*DOMANDE DI STUDIO*.
A: Trasforma in un breve elenco il paragrafo del brano che comincia con «Questi monologhi sono stati». Conserva i fatti principali.
B: Riscrivi il tratto del brano che parte dalle parole "Con i monologhi" e finisce dopo "inflitte alle donne.", sostituendo "cronaca nera" con "cronaca giudiziaria".

*BRANO DI PARTENZA*.
☆ ☆ ☆ ☆ ☆ ☆ ☆

Con i monologhi di “Ferite a morte” (Rizzoli, 2013), Serena Dandini ha raccontato le “vittime del femminicidio”, le loro vite e i loro drammi. Basandosi sulle ricerche di Maura Misiti, ha oltrepassato la pura cronaca nera e ha sollevato una riflessione strutturale sulle violenze inflitte alle donne.
Questi monologhi sono stati oggetto di numerose letture pubbliche in Italia e all’estero. Tradotto in francese da Lucie Comparini con la collaborazione degli studenti di Paris-Sorbonne (Blessées à mort, édition bilingue, Presses Universitaires du Midi, 2016), lo spettacolo è stato allestito in Francia da Stéphane Miglierina con l’atelier teatrale “La Mascareta”.

☆ ☆ ☆ ☆ ☆ ☆ ☆

*DATI FORNITI*.
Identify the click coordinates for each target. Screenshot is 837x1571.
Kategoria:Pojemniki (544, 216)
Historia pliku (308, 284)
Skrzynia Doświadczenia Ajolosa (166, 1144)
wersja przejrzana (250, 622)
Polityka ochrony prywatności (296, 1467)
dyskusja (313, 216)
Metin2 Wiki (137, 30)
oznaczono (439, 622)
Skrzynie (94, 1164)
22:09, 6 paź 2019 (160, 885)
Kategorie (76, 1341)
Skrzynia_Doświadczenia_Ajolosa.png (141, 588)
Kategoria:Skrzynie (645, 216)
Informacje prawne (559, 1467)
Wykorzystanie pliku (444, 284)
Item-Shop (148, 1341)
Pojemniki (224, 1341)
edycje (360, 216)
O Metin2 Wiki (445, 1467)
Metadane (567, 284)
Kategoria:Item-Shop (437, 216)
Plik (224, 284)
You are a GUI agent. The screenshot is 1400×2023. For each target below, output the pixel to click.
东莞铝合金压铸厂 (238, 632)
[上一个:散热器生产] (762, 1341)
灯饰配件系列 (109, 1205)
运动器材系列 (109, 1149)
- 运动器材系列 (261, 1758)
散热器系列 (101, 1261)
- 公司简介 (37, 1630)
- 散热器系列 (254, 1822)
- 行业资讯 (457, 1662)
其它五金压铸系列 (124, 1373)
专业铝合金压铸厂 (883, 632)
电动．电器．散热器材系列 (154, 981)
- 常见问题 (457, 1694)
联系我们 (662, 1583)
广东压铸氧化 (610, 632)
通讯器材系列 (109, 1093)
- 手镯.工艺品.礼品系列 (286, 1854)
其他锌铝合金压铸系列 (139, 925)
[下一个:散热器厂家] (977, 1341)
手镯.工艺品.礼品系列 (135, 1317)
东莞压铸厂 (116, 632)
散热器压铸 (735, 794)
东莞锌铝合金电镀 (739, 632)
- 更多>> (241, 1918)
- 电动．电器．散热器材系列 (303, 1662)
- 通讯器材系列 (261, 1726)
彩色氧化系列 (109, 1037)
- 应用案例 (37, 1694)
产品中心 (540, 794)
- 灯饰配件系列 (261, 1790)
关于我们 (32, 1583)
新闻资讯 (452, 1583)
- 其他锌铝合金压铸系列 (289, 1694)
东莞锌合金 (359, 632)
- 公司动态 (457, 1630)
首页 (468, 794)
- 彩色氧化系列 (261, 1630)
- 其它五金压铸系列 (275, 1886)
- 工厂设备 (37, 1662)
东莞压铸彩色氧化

☆ ☆ ☆ ☆ ☆ ☆ ☆

*RISPOSTE AI COMPITI*.
A:
- I monologhi sono stati letti in pubblico molte volte, in Italia e all'estero.
- Traduzione francese: Lucie Comparini, con la collaborazione degli studenti di Paris-Sorbonne (Blessées à mort, édition bilingue, Presses Universitaires du Midi, 2016).
- Messa in scena in Francia: Stéphane Miglierina con l'atelier teatrale "La Mascareta".

B:
Con i monologhi di “Ferite a morte” (Rizzoli, 2013), Serena Dandini ha raccontato le “vittime del femminicidio”, le loro vite e i loro drammi. Basandosi sulle ricerche di Maura Misiti, ha oltrepassato la pura cronaca giudiziaria e ha sollevato una riflessione strutturale sulle violenze inflitte alle donne.